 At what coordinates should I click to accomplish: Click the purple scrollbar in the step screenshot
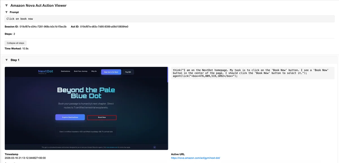pos(168,75)
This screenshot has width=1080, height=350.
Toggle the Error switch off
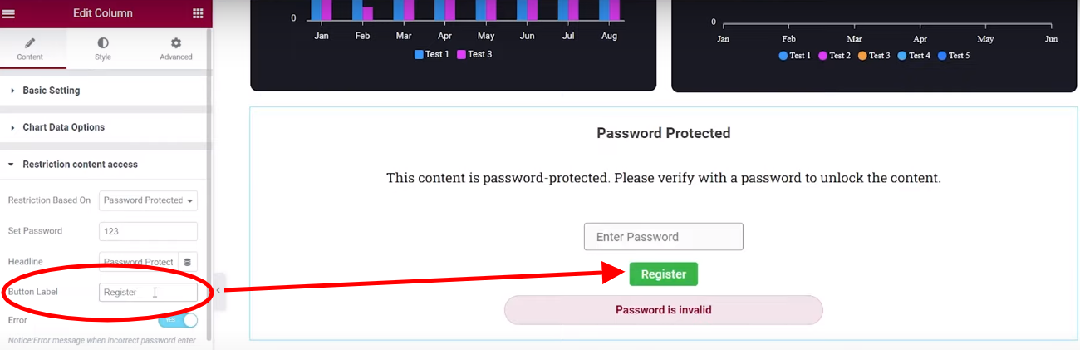click(178, 320)
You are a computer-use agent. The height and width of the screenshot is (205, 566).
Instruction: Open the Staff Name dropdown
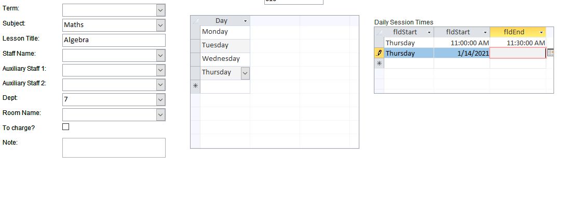[x=160, y=55]
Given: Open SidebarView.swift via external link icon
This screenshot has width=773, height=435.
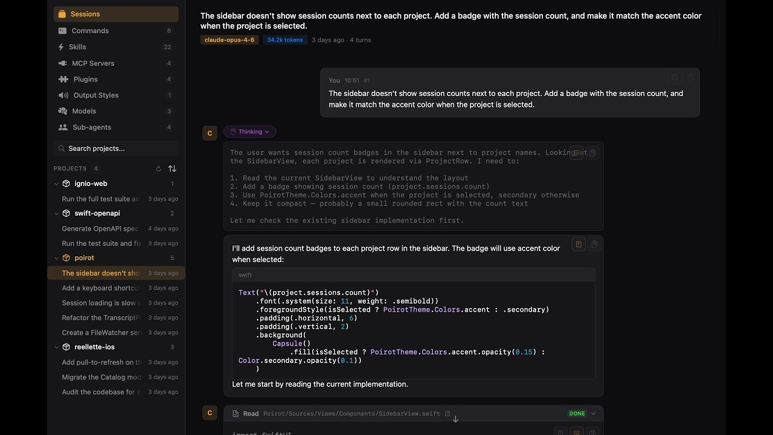Looking at the screenshot, I should click(x=447, y=414).
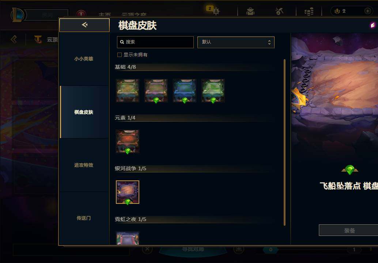Switch to the 小小英雄 tab
Viewport: 378px width, 263px height.
(x=84, y=59)
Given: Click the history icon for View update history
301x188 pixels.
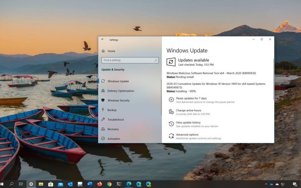Looking at the screenshot, I should (171, 124).
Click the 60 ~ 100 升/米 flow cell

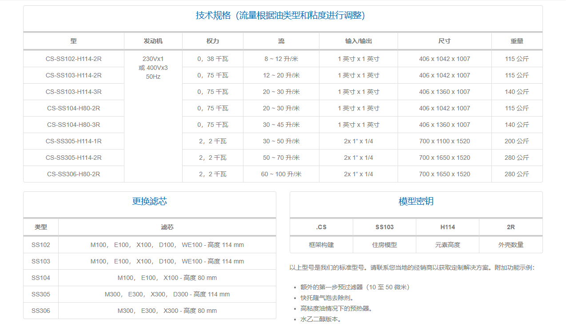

=-=-=-=-=

#### [About this task]
Show the lines from the data above that contain the string "Given".

#### [Answer to this task]
Given: Open SidebarView.swift via external link icon
Given: Click the history icon for View update history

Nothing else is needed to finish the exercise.